When I was growing up my DM was obsessed with “the tone, the TONE”. She still doesn’t tolerate raised voices well and takes it as a personal insult. I generally get on very well with my DM but I often felt like what I said was never so important as how I said it, with the result I often felt I wasn’t listened to.
In my DH’s family, on the other hand, they just let everything out and I’m often shocked at how DH and DFIL scream at each other, yet love each other dearly. They also delight in winding-up and piss-take, the pleasure in which I’ve never understood. I am not often on the receiving end but DCs are, and it gets the “expected” response which is often extremely rude pushback.
My DD14 in particular can be appallingly rude to DH, and while I used to try to correct it I’m tired of being monkey in the middle, and I devote my energies to the way she relates to me, which is something over which I have more control. DH doesn’t particularly like the way she talks to him but I’ve told him he brings it on himself.

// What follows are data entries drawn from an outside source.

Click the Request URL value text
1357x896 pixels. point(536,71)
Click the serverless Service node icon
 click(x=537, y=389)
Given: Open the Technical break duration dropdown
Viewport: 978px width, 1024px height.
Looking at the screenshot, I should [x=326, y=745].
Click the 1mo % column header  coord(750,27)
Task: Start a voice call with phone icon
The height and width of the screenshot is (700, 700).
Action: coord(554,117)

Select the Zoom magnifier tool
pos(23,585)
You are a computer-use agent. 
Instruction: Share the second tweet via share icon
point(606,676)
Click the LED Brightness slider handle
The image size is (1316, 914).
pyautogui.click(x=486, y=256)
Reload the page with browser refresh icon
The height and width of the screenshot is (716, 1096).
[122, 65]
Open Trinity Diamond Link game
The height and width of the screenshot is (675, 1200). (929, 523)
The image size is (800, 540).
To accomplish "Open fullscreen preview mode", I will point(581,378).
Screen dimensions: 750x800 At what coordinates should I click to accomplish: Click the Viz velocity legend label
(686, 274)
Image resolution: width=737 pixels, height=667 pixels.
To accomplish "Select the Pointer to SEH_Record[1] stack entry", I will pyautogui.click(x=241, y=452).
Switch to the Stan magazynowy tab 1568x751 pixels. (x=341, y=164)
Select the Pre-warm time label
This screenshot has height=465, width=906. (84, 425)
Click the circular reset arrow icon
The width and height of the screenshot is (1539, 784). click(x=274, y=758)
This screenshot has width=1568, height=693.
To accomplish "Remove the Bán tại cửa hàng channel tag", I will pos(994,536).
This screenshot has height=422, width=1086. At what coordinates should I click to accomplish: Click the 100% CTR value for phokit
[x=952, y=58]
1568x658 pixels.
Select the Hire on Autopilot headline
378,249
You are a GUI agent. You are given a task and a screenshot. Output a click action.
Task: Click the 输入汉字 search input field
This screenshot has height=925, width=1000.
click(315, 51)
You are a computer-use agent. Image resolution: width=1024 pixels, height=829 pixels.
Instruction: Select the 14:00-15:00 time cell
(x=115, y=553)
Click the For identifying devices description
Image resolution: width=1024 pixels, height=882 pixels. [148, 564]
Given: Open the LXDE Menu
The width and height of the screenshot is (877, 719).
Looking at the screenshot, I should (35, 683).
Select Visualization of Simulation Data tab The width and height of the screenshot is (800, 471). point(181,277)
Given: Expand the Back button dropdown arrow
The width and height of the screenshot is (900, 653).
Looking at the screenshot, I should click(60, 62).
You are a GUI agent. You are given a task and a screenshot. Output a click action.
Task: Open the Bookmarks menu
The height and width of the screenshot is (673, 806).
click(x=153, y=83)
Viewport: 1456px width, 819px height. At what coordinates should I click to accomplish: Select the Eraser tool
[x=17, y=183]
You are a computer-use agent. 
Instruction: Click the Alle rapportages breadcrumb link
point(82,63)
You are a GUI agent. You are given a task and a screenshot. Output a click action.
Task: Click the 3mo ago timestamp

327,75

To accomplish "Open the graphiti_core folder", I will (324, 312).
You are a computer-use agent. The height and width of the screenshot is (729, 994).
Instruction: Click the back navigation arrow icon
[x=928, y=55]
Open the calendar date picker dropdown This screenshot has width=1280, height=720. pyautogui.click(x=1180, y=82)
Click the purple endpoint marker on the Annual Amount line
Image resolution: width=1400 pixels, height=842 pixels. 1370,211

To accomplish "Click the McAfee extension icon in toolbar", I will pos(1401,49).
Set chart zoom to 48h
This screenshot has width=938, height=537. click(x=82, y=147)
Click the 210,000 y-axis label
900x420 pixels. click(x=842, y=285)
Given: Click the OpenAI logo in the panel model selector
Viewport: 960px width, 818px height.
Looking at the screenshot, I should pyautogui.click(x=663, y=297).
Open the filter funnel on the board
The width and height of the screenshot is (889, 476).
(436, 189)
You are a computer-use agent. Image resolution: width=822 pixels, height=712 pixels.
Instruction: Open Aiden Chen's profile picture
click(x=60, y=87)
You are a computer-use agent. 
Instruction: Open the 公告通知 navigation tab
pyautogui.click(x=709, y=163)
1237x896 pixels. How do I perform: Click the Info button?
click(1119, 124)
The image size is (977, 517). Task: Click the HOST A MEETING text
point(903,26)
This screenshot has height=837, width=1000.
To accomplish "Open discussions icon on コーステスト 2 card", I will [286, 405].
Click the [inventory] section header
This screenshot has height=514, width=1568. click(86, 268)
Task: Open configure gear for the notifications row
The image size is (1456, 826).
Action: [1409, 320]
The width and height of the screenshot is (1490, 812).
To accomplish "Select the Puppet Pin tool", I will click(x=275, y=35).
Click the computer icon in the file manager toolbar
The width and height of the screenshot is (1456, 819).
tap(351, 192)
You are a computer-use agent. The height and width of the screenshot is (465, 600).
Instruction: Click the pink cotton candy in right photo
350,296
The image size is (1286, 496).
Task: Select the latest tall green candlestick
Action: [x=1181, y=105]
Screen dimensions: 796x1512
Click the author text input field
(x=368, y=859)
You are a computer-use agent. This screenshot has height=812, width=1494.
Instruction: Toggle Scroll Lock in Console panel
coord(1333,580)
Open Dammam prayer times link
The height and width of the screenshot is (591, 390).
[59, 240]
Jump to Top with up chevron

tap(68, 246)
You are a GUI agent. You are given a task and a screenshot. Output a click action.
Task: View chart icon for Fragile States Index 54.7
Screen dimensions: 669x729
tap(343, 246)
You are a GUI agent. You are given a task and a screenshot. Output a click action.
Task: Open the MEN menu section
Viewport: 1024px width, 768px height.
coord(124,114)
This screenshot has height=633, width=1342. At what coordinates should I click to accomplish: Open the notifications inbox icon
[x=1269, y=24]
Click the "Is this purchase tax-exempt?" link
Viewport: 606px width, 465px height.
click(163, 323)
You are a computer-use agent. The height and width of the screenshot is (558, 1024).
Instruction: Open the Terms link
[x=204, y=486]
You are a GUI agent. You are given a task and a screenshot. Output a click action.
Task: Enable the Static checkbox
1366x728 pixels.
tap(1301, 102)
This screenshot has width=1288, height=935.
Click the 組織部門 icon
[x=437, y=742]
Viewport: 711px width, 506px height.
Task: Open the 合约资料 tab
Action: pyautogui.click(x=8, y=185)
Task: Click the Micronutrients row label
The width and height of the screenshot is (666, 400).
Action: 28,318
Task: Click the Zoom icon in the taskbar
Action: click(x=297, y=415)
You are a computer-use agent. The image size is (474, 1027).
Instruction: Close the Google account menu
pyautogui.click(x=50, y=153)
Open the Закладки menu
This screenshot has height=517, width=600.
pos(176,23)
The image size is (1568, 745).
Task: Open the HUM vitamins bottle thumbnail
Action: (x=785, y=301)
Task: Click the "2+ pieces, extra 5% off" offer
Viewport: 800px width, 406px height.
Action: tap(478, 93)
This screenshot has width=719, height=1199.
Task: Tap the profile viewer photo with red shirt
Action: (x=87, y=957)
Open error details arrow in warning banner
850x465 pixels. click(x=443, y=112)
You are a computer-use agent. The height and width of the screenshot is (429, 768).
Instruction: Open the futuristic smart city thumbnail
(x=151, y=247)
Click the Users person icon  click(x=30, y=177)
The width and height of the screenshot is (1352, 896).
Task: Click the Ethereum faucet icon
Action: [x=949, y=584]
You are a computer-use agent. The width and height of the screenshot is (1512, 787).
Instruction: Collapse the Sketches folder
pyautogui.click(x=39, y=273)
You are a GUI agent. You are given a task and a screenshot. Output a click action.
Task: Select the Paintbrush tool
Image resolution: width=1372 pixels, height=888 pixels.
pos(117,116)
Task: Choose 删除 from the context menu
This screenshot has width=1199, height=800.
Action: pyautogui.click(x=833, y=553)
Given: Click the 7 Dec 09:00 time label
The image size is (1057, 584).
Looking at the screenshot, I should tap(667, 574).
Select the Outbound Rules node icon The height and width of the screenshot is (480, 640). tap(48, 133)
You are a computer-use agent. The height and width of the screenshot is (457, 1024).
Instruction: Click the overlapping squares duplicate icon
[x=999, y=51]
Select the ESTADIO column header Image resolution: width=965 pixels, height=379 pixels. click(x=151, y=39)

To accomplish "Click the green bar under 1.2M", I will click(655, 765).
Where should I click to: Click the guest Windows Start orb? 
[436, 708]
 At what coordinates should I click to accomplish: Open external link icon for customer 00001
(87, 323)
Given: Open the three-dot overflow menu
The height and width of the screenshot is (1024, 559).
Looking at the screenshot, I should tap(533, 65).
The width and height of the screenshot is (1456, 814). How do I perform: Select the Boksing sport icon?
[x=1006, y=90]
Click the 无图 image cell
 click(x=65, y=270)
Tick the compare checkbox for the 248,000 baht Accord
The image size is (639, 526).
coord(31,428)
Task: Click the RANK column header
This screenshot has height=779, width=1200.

In relating to both my DCs (DS16 as well, who has always been better able to brush off DH’s windups), I don’t get obsessed with their tone but I do make it clear I expect respect. In return I try to make them understand that I will hear WHAT they are saying so they don’t have to get so frustrated they shout. I am on the whole reasonably happy with the way they talk to me. It isn’t perfect but it’s pretty good for a parent-teenager relationship I think.